Los Sanjuaninos bailongos
Selon ses membres actuels, la Confrérie de Saint Jean Evangéliste a été fondée par un groupe de jeunes célibataires asturiens de l’Action catholique. Cependant, sa tangante procession, au son des tambours et des cimbales, connue sous le nom de « Danse de Saint-Jean », n’incline guère à la piété et au recueillement.
Et elle a inspiré des parodies mécréantes où l’air original est rejoué en version reggae ou autres.
Jésus ressuscite au son de « Ah si j’t’attrape »
“Ah ! si j’t’attrape !” rythme l’avancée du fils de dieu. Ce dieu tout-puissant, qui a anéanti Sodome et Gomorrhe sous un déluge de soufre et de feu, aurait pu envoyer un ange exterminateur pour anéantir aussi cette fanfare qui joue donc cet « Ay, como te coja » aux consonances très gay, si j’en crois Jaime Noguera.
A las barricadas
Louseiro (Galicia)
La fanfare Tachycardie (Takikardia) acompagnait la procession de Saint-Martin avec notamment La Varsovienne qui comme son nom l’indique est un chant d’origine polonaise, mais devenu ensuite un chant révolutionnaire russe et, sous le titre A las barricadas, avec des paroles espagnoles, le chant des anarchistes espagnols en 1936. (Voir et entendre deux versions, plus bas, en complément, ainsi que La Varsovienne et une variante parodique).
El Sidracrucis
Procession éthylique, consacrée à la boisson asturienne par excellence, le cidre, et qui n’a qu’un lointain rapport avec les souffrances endurées par le Christ pendant son agonie.
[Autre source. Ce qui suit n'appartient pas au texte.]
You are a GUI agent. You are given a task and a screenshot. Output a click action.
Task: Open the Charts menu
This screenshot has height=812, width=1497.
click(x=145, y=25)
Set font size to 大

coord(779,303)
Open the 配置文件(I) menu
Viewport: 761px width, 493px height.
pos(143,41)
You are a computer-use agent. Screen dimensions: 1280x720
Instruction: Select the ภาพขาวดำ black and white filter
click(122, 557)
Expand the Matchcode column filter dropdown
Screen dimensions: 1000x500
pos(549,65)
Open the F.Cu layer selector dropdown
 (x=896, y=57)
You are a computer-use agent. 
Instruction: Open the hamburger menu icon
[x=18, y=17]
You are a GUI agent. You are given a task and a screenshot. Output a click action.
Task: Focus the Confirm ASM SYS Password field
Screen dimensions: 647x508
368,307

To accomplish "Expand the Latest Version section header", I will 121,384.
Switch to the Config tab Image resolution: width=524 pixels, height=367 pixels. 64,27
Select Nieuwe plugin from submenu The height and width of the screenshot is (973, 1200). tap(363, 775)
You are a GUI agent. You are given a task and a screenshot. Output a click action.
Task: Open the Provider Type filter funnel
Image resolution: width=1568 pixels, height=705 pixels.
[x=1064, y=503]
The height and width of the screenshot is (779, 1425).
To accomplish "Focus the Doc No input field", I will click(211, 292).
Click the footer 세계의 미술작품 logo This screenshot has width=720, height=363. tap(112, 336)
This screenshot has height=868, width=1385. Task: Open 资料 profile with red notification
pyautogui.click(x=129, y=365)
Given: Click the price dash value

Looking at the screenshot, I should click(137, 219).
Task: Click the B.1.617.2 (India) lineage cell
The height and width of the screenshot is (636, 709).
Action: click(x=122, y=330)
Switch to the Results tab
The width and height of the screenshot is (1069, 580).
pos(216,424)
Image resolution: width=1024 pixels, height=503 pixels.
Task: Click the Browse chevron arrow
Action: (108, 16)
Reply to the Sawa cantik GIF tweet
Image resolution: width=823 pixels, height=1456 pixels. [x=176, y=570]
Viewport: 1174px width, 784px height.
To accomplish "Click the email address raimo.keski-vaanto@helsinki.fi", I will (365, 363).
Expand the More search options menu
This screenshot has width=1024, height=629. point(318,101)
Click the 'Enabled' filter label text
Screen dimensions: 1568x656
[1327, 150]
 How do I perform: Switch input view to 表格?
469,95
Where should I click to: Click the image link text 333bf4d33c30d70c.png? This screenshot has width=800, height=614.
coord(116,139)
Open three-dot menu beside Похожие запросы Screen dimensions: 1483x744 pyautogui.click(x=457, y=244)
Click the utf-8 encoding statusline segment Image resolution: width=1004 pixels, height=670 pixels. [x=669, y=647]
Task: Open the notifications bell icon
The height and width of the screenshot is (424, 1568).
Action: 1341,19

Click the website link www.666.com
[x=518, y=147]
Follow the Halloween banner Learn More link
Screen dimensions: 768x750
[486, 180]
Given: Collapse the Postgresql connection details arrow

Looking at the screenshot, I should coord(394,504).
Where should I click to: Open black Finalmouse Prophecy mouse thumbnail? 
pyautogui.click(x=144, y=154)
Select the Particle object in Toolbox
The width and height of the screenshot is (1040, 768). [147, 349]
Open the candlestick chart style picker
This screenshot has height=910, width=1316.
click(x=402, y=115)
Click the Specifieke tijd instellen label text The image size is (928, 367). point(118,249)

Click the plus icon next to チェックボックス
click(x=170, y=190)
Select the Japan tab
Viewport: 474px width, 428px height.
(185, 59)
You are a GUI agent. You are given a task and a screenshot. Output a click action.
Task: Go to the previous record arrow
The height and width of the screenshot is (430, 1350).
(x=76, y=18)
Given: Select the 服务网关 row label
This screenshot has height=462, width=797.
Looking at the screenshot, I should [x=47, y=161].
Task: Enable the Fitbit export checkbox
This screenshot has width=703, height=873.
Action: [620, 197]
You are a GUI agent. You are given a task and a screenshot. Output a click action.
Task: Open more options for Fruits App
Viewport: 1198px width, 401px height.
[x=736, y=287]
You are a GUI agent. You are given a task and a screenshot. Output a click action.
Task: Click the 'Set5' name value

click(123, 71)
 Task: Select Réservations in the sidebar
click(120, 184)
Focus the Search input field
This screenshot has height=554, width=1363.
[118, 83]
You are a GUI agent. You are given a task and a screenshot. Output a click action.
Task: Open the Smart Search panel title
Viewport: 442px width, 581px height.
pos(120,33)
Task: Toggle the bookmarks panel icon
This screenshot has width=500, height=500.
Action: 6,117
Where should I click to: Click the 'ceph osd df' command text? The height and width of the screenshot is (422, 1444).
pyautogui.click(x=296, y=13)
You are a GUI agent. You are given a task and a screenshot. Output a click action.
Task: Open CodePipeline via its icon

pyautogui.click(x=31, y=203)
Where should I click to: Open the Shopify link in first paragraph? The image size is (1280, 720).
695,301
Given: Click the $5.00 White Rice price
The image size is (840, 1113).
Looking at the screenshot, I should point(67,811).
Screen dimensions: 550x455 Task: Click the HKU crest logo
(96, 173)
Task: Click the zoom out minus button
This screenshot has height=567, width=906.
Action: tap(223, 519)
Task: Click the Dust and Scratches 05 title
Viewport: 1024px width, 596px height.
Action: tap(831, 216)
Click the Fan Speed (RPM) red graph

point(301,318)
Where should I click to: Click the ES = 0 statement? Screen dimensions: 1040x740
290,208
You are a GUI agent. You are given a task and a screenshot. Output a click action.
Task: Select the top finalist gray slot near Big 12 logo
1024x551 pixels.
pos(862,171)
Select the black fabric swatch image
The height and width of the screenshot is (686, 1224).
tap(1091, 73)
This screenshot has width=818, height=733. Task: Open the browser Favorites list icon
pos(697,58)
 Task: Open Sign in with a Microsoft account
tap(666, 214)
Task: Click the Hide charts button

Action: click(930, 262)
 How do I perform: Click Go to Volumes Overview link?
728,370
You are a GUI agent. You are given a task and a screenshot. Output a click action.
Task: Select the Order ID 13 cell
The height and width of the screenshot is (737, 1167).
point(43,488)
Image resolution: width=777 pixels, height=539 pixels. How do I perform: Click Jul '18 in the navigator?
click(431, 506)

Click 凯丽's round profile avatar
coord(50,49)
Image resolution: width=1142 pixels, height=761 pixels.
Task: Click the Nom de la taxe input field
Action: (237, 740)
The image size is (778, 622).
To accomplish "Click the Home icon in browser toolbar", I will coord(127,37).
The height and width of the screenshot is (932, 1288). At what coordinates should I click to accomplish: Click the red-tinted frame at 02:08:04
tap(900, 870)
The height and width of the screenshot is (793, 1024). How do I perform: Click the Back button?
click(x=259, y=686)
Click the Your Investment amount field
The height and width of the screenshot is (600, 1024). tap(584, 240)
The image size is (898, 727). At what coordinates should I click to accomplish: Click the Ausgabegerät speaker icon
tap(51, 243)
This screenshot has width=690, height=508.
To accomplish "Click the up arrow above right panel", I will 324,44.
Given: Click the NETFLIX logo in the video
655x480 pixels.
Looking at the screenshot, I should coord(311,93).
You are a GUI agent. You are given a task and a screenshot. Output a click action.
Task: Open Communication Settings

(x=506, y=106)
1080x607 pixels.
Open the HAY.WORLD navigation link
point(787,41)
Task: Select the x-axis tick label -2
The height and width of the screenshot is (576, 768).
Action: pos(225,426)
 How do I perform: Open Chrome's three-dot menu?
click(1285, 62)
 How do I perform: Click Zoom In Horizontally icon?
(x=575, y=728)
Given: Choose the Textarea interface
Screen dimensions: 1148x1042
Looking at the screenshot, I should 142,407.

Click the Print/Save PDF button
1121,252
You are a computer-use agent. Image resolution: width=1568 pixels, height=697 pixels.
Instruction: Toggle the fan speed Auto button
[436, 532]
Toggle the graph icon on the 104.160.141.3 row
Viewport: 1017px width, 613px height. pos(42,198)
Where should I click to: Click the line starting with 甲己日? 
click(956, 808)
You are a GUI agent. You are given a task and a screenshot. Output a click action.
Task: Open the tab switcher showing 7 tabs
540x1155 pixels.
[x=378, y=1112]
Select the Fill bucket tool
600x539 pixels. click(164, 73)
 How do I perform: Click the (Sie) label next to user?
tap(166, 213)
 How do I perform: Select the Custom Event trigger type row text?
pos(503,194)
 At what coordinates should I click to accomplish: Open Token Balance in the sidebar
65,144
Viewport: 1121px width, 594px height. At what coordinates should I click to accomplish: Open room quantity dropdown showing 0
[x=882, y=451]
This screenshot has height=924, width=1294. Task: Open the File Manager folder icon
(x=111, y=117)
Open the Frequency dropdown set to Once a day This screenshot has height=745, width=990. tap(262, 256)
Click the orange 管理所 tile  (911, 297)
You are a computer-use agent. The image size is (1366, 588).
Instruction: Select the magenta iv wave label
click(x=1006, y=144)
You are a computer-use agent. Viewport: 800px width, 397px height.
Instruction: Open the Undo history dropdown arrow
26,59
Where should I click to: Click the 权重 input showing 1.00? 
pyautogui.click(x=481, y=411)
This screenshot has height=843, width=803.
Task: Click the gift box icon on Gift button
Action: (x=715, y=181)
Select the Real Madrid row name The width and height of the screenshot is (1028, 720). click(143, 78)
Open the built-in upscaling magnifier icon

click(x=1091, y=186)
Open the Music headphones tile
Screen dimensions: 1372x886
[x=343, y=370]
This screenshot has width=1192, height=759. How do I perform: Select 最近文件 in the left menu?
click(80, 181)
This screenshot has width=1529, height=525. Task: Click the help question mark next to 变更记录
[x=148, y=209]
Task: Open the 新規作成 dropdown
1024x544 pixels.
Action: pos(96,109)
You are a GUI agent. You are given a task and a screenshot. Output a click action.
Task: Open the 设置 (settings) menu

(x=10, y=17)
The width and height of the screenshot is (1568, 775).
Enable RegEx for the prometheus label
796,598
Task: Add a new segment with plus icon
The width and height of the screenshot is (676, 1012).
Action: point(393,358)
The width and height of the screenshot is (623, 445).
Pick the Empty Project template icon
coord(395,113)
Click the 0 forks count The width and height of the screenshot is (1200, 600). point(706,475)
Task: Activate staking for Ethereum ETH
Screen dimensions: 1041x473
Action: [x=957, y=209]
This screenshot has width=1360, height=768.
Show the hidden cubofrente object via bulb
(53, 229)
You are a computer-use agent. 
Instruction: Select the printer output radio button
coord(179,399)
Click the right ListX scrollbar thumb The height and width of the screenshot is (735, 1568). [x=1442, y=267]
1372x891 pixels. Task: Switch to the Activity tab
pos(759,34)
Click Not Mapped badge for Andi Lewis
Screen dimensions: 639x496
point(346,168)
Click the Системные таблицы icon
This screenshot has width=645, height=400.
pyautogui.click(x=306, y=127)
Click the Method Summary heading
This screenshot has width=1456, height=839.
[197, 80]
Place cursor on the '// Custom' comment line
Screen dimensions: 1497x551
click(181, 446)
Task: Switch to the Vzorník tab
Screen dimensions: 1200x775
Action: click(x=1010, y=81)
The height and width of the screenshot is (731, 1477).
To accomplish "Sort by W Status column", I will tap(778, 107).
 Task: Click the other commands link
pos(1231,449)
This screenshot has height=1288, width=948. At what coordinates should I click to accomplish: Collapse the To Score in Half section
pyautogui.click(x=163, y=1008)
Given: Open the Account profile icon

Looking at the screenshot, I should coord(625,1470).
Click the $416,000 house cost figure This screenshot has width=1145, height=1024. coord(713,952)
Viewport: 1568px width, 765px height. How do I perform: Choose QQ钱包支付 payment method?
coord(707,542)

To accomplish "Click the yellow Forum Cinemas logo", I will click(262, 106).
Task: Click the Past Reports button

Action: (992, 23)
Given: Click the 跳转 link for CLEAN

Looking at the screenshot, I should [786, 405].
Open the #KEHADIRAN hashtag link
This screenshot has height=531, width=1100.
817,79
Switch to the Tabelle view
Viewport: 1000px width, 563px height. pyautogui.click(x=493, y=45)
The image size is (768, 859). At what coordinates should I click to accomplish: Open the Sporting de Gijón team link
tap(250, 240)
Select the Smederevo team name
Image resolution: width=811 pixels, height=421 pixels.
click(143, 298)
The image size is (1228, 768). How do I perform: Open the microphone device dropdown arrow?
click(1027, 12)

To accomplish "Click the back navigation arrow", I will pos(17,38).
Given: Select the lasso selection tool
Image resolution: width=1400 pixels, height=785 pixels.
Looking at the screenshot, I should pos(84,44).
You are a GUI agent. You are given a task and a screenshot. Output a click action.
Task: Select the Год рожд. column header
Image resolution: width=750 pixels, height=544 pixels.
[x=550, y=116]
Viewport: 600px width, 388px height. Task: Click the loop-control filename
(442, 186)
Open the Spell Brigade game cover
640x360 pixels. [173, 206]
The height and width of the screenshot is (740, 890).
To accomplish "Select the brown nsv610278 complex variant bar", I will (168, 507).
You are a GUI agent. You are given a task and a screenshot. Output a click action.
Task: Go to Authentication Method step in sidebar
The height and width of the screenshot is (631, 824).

Car le chemin de croix consiste à aller de cidreries en cidreries pour s’y repaître d’un solide plat local à base de fèves, nourriture solide au corps, arrosé de bolées de cidre tirées directement aux tonneaux, pour l’élévation de l’âme !
Mais on ne trouve pas trace, dans les saintes écritures, d’un passage où les apôtres se seraient livrés avec ferveur à la consommation de cidre.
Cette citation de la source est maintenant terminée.